**Problem requirements:** Each line from the one holding "Click the Procesador chip icon" through the final line of the data below is to be given again exactly, and no other line is to appear.
== Segment start ==
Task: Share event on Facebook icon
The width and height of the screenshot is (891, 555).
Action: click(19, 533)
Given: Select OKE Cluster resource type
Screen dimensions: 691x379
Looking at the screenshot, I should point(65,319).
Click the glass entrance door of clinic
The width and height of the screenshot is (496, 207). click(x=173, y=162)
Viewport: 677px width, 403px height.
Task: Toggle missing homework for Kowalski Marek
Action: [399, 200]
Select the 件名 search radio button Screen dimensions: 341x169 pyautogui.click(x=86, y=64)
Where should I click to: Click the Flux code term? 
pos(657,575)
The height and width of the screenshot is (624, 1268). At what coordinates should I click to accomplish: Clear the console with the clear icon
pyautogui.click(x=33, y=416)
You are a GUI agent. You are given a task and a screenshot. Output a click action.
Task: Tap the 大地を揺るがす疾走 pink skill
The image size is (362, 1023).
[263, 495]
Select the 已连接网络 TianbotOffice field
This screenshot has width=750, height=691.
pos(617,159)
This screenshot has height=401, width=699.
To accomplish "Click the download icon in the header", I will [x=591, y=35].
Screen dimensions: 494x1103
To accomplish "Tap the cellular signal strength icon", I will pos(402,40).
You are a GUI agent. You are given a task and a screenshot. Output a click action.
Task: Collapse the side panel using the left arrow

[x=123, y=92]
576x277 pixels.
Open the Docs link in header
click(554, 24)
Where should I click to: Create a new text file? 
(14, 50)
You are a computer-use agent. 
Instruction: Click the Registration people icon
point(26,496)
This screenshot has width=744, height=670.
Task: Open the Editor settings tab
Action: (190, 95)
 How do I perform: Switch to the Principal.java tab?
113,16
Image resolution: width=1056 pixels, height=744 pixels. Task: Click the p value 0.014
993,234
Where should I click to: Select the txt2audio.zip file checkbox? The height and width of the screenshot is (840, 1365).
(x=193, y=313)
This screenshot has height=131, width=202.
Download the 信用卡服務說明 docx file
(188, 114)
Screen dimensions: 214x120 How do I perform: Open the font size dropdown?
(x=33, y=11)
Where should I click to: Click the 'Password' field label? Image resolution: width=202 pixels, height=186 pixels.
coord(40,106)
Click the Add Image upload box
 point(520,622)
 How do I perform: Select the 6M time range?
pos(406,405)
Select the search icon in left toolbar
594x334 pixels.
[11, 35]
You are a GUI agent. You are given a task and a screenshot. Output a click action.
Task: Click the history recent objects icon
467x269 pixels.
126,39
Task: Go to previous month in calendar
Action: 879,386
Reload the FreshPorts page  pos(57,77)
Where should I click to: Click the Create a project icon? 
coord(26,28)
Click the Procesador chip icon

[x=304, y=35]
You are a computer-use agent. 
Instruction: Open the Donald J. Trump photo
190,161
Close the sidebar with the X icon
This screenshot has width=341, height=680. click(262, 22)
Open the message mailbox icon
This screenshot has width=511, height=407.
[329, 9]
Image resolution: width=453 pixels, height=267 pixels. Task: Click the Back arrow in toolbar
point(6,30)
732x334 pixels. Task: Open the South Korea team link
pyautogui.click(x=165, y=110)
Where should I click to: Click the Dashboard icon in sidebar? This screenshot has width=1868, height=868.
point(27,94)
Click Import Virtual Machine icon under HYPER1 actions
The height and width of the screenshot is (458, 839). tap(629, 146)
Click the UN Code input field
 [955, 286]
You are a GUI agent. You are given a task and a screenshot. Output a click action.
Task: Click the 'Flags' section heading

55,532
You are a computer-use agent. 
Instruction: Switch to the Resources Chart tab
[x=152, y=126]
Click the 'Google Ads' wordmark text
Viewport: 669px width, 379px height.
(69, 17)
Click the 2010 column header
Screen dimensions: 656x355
== Segment end ==
**Final answer:**
Click the Procesador chip icon

[x=304, y=35]
You are a computer-use agent. 
Instruction: Open the Donald J. Trump photo
190,161
Close the sidebar with the X icon
This screenshot has width=341, height=680. click(262, 22)
Open the message mailbox icon
This screenshot has width=511, height=407.
[329, 9]
Image resolution: width=453 pixels, height=267 pixels. Task: Click the Back arrow in toolbar
point(6,30)
732x334 pixels. Task: Open the South Korea team link
pyautogui.click(x=165, y=110)
Where should I click to: Click the Dashboard icon in sidebar? This screenshot has width=1868, height=868.
point(27,94)
Click Import Virtual Machine icon under HYPER1 actions
The height and width of the screenshot is (458, 839). tap(629, 146)
Click the UN Code input field
 [955, 286]
You are a GUI agent. You are given a task and a screenshot. Output a click action.
Task: Click the 'Flags' section heading

55,532
You are a computer-use agent. 
Instruction: Switch to the Resources Chart tab
[x=152, y=126]
Click the 'Google Ads' wordmark text
Viewport: 669px width, 379px height.
(69, 17)
Click the 2010 column header
Screen dimensions: 656x355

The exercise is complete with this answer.